**DOCUMENT SECTION**:
= = = =
The resources of both of the servers are presented in Table 4. In this case, the CPU of each of the processing units have two characteristics: “amount” and “type”.

Initially, both of the SAs have the same processor type, namely Intel Xenon 8280. Let Wind3 represent a wind farm Z for which the weather conditions changed and additional wind turbines were added, and let Server2 be the representant of node X.

The process of performing the maintenance of Server2 can be simulated in the EGCS using the GUI as presented in Figure 12.

First, Server2 is disabled using a dedicated event button (part 1 of Figure 12) available after pressing a Server2 node on the graph. The event is sent from the GUI to the AgentNode corresponding to Server2, which triggers a graceful server disabling process, described in Section 5.1. The results of successful Server2 disabling can be observed on GUI (part 2 of Figure 12). It is indicated by the appearance of the “off” icon on top of the Server2 node.

In the next step, its resources are exchanged (part 3 of Figure 12) by providing information about new resources in a dedicated resource form. Additionally, the resource form allows the specification of the handlers that are going to be used to manage the new processor type, which, in the case of Server2, is depicted in Figure 13.

In particular, associated with the new processor type, (1) addition, (2) removal, and (3) sufficiency evaluation methods have been defined. The processor type addition is achieved by concatenating its name, enclosed in square brackets, to the existing string of other processor type names. On the contrary, the removal is carried out by subtracting a given name from the string. Next, the evaluation of resource sufficiency is performed by the verification if the client has specified a demand for a particular processor type, and if so, if the value of this demand is equal to Intel Xenon 8380. All handlers are specified using EL syntax.

Finally, all of the modifications are saved, and the results of the adaptation are displayed, as shown in Figure 14.

The results indicate that all of the adaptation processes were performed successfully. The resource adaptation request was correctly passed through the WebSocket, to the Server2. Afterwards, Server2 successfully modified its internal resources (according to the process introduced in Section 5.1). And finally, the corresponding CNA adapted its knowledge base, by changing the Server4 processor type. Figure 15 presents the state of the CNA knowledge before, and after, the Server2 adaptation.

Note that the CNA, by using a predefined resourceCharacteristicAddition property, was able to properly manage the resource aggregation, which combined two separate processor types into a single string. Moreover, the number of available CPU cores has also increased.

The two scenarios considered up to now illustrated that the proposed approach can be effectively facilitated in cases when the variability of the simulated ecosystem requires on-the-fly knowledge base alternations. Let us now describe the last example, which focuses on dynamic modifications to agent behaviors, in response to the indirect effects of knowledge adaptation.
= = = =
**DATA BLOCK**:
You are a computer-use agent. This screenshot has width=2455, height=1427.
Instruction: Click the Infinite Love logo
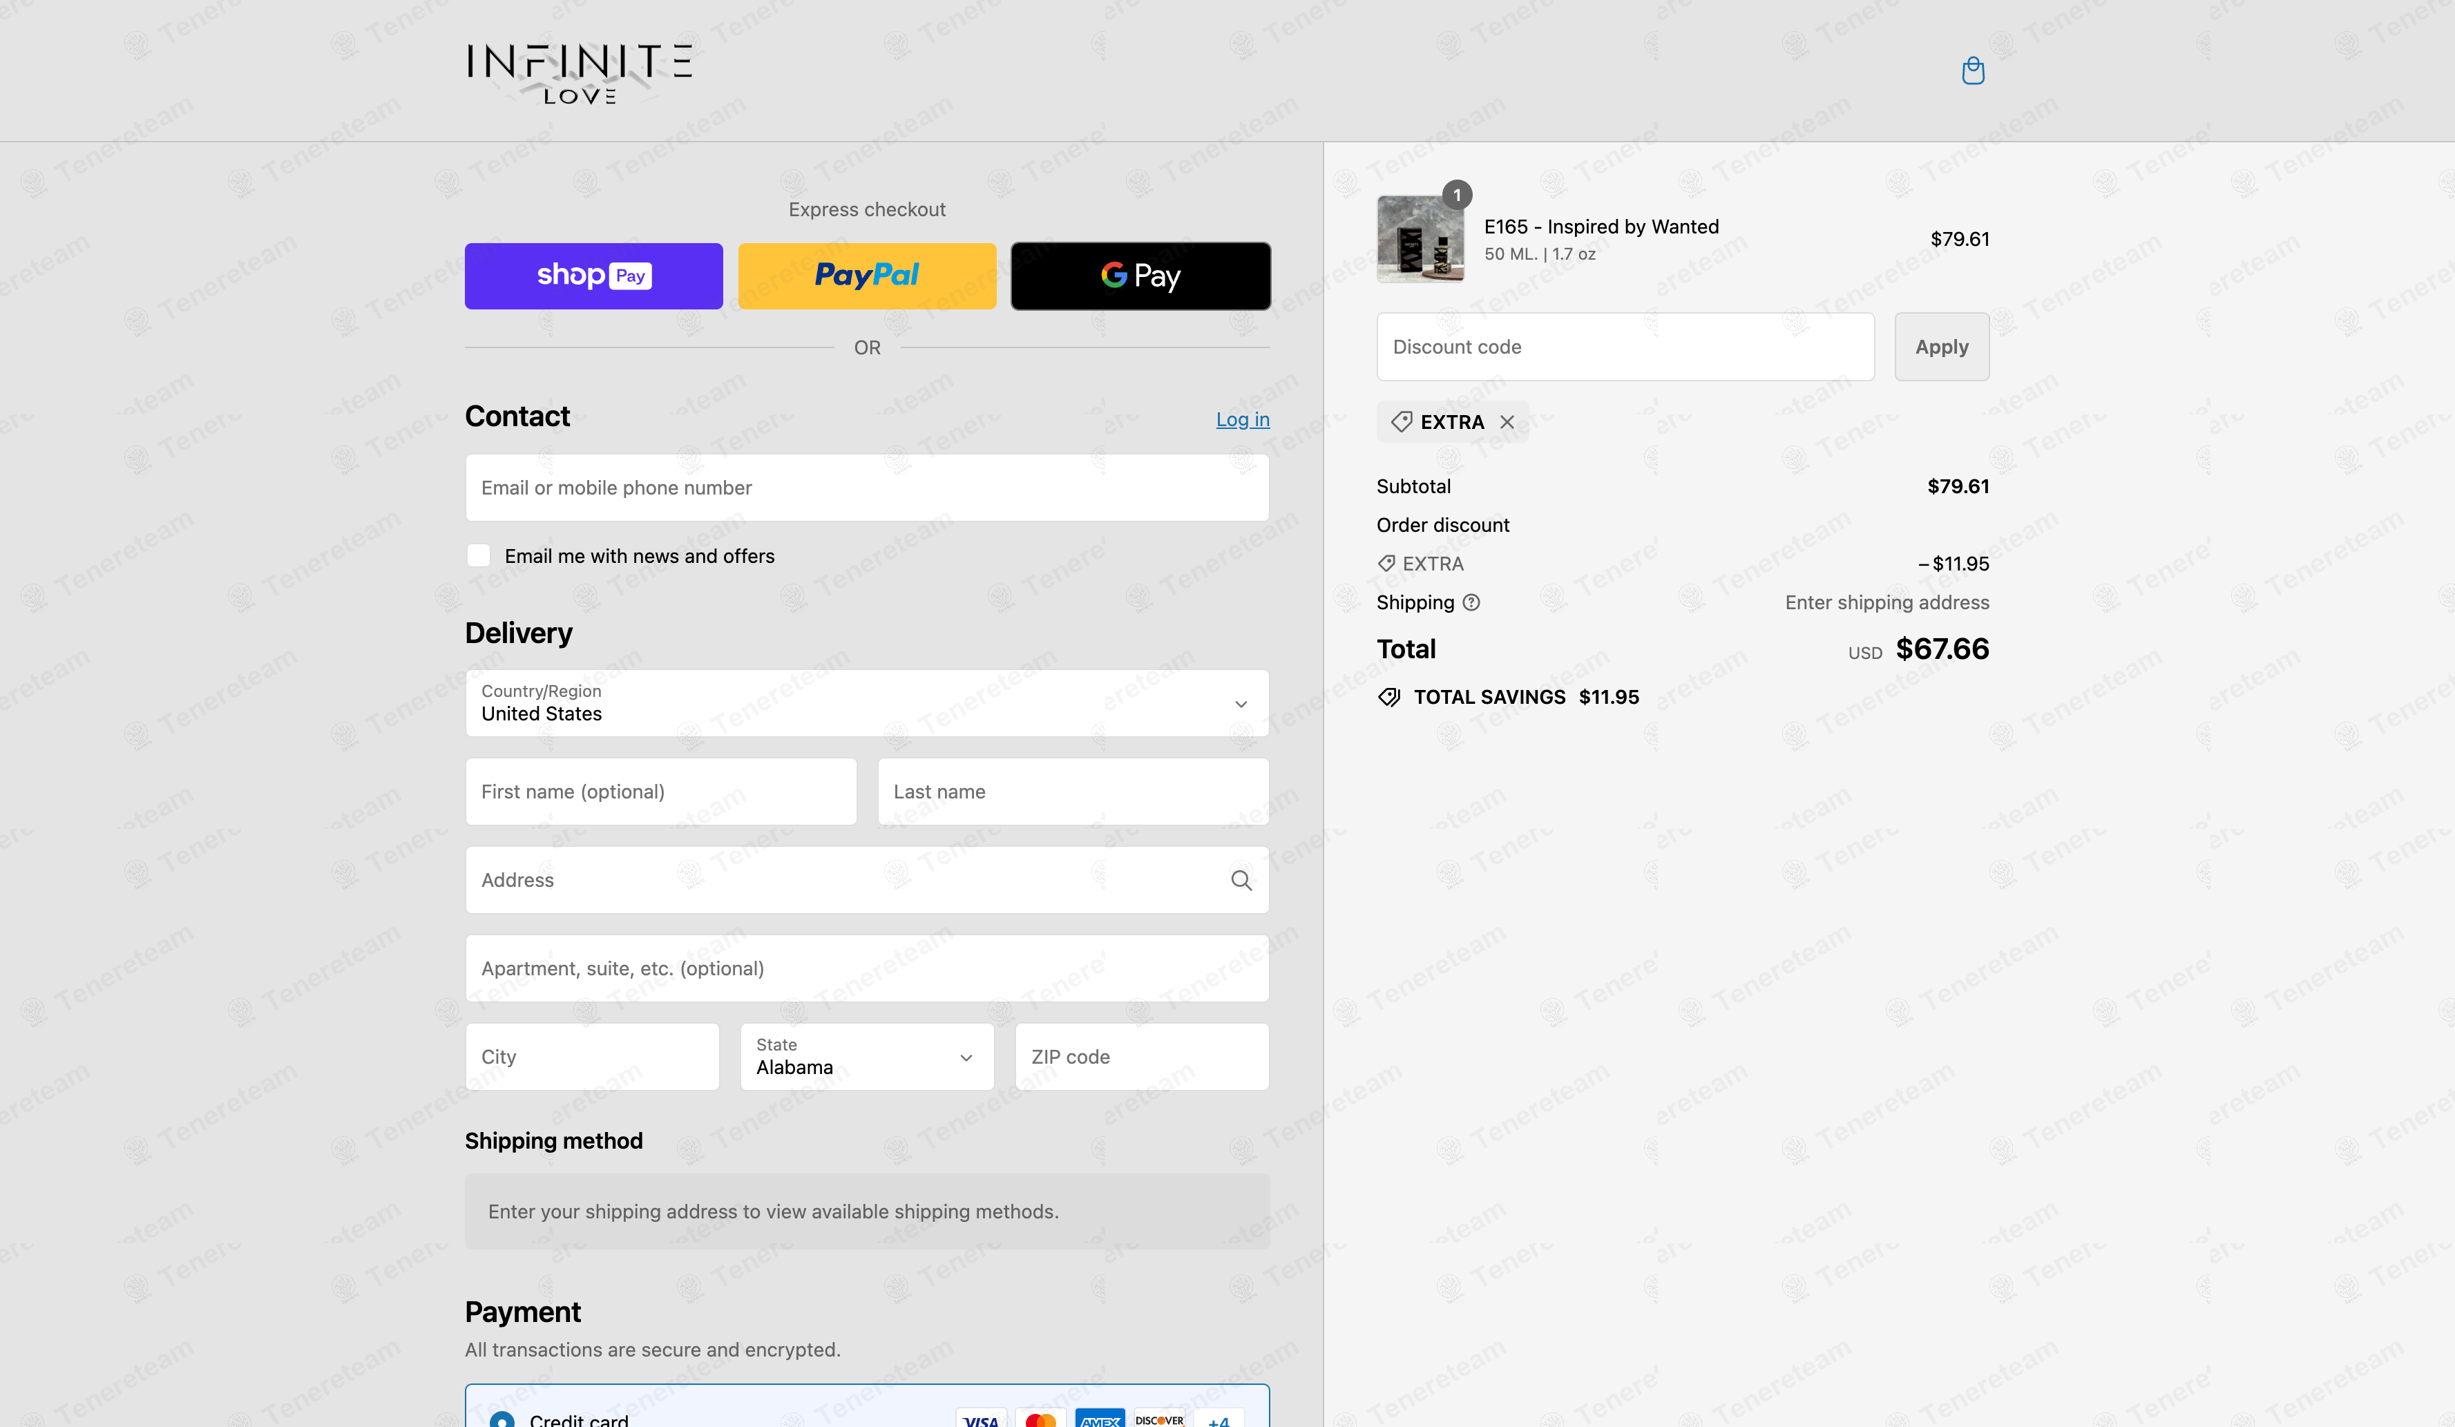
= = = =
**PROBLEM DESCRIPTION**: In the passage on server maintenance, what appears on the graph once Server2 has been disabled? The data above has nothing to do with what you're asked here.

**FULL RESPONSE**: An "off" icon appears on top of the Server2 node.